Source: Z/Yen Group, Global Financial Centers Index, 2012.
Note: The index considers five major factors; human resources, the business environment, market access, infrastructure (e.g. real estate) and general competitiveness.
The global economy and its commercial geography are coordinated by major financial centers, many of which corresponding to the most important cities in world in terms of economic, financial and political influence. Due to the overlapping of market opening hours across several time zones, it becomes possible for financial markets to trade 24 hours per day as one market closes, another takes over. Telecommunications make this process virtually instantaneous. Major financial centers usually correspond to global cities managing the capital of their economic spheres. Most North American (e.g. New York, Boston), European (London, Geneva, Zurich) and Asian (Tokyo, Seoul, Hong Kong, Singapore) financial centers are linked with the commercial activities of their regions.

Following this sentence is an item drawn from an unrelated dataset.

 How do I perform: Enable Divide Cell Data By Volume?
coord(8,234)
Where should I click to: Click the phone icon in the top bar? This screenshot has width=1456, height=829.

A significant cluster has recently emerged in the Middle East (e.g. Dubai, Abu Dhabi, Doha), with centers mainly managing the wealth generated by petroleum exports, with the setting of large sovereign wealth funds. They are also dominant offshore centers having a financial importance unrelated to their economic importance or even their connectivity to the global trade network. These offshore financial centers are offering tax advantages, such as little or no capital gain taxes, several operating niche activities such as insurance, banking, ship registry or fund management. Among the most noticeable are small nation states at the periphery of Europe (e.g. Jersey, Guernsey, Isle of Man, Malta, Gibraltar, Cyprus) or in the Caribbean (e.g. Bermuda, Bahamas, Panama, Cayman Island).